— CONSIGNE —
D'après le texte sur le ralentissement des recrutements en Belgique, qu'est-il arrivé aux salaires ?

··· TEXTE AFFICHÉ ···

Malgré un ralentissement des recrutements, la guerre des talents est loin d’être terminée en Belgique
En Belgique, le taux d’embauche a diminué de 15 %. Dans ce contexte quelque peu tendu, qu’est-ce qui départagera les nouveaux arrivants sur le marché du travail : l’expérience professionnelle ou les compétences diverses ?
Bien que le marché du travail reste favorable au recrutement, la prudence est de mise en cette rentrée. Cela se traduit par un recul, souligne Page Personnel, spécialiste du recrutement. En effet, le volume des recrutements a chuté de 15 % par rapport aux deux dernières années, qui étaient particulièrement prospères, et les salaires sont revenus à leurs niveaux d’avant la crise sanitaire.
Ce ralentissement des recrutements se manifeste dans presque tous les secteurs. Là où l’on déroulait habituellement le tapis rouge aux candidats, les recruteurs se montrent désormais plus exigeants pour attirer les talents.
Soft skills vs hard skills
Il n’y a pas si longtemps, un jeune candidat arrivant sur le marché du travail, mettant en avant une expérience professionnelle ou des connaissances techniques spécifiques à l’emploi, était avantagé. Aujourd’hui, les recruteurs ne se limitent plus à ces critères. Les expériences extra-professionnelles, telles qu’un Erasmus, une expérience dans un autre secteur, voire même des jobs étudiants, peuvent constituer des atouts pour un candidat en début de carrière.

··· LIGNES AFFICHÉES ···

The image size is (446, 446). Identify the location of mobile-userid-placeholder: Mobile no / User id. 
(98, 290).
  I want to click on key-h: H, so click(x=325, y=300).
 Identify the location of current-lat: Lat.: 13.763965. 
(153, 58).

···

— RÉPONSE —
Ils sont revenus à leurs niveaux d'avant la crise sanitaire.